Written task> Reproduce all the lines from the one containing "Task: Click Cl. Last B to close last buy" down to the one containing "The height and", both included.
━━ Dataset entries
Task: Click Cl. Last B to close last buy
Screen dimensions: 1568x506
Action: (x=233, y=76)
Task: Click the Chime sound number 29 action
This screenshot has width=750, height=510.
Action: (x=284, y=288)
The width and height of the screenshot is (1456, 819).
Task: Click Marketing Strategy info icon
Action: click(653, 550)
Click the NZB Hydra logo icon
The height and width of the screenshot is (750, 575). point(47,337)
━━━━
━━ Dataset entries
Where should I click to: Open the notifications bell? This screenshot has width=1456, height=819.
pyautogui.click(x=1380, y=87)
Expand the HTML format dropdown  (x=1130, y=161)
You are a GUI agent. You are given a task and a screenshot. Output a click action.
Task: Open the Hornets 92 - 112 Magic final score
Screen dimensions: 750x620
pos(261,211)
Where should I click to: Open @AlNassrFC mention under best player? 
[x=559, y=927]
━━━━
━━ Dataset entries
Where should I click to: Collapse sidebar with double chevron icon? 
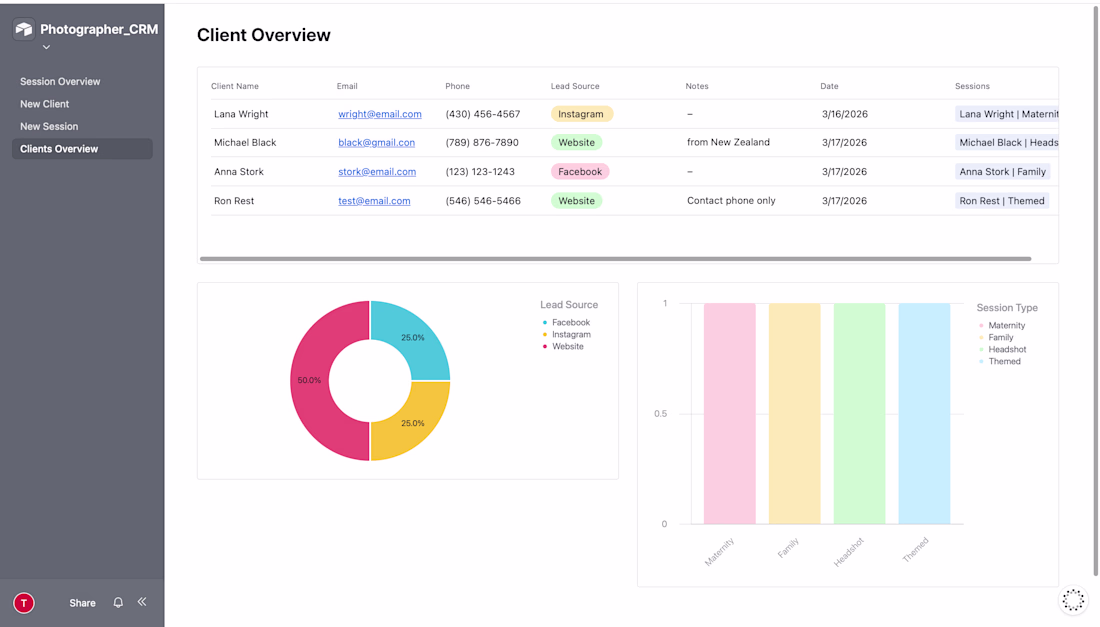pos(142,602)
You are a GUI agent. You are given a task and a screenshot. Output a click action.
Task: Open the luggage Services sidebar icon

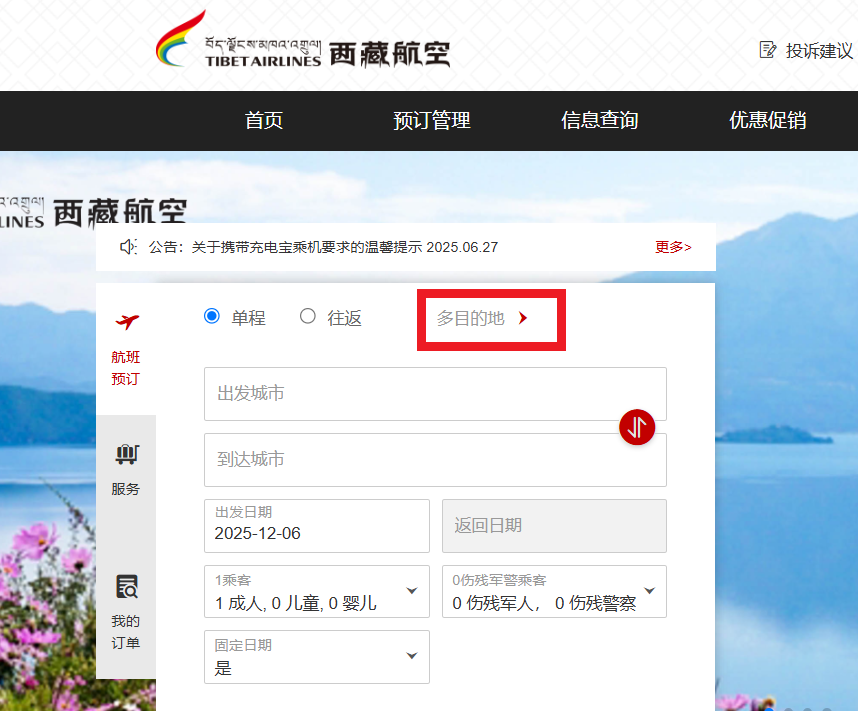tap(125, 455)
━━━━
Response>
Task: Click Cl. Last B to close last buy
Screen dimensions: 1568x506
Action: (x=233, y=76)
Task: Click the Chime sound number 29 action
This screenshot has width=750, height=510.
Action: (x=284, y=288)
The width and height of the screenshot is (1456, 819).
Task: Click Marketing Strategy info icon
Action: click(653, 550)
Click the NZB Hydra logo icon
The height and width of the screenshot is (750, 575). point(47,337)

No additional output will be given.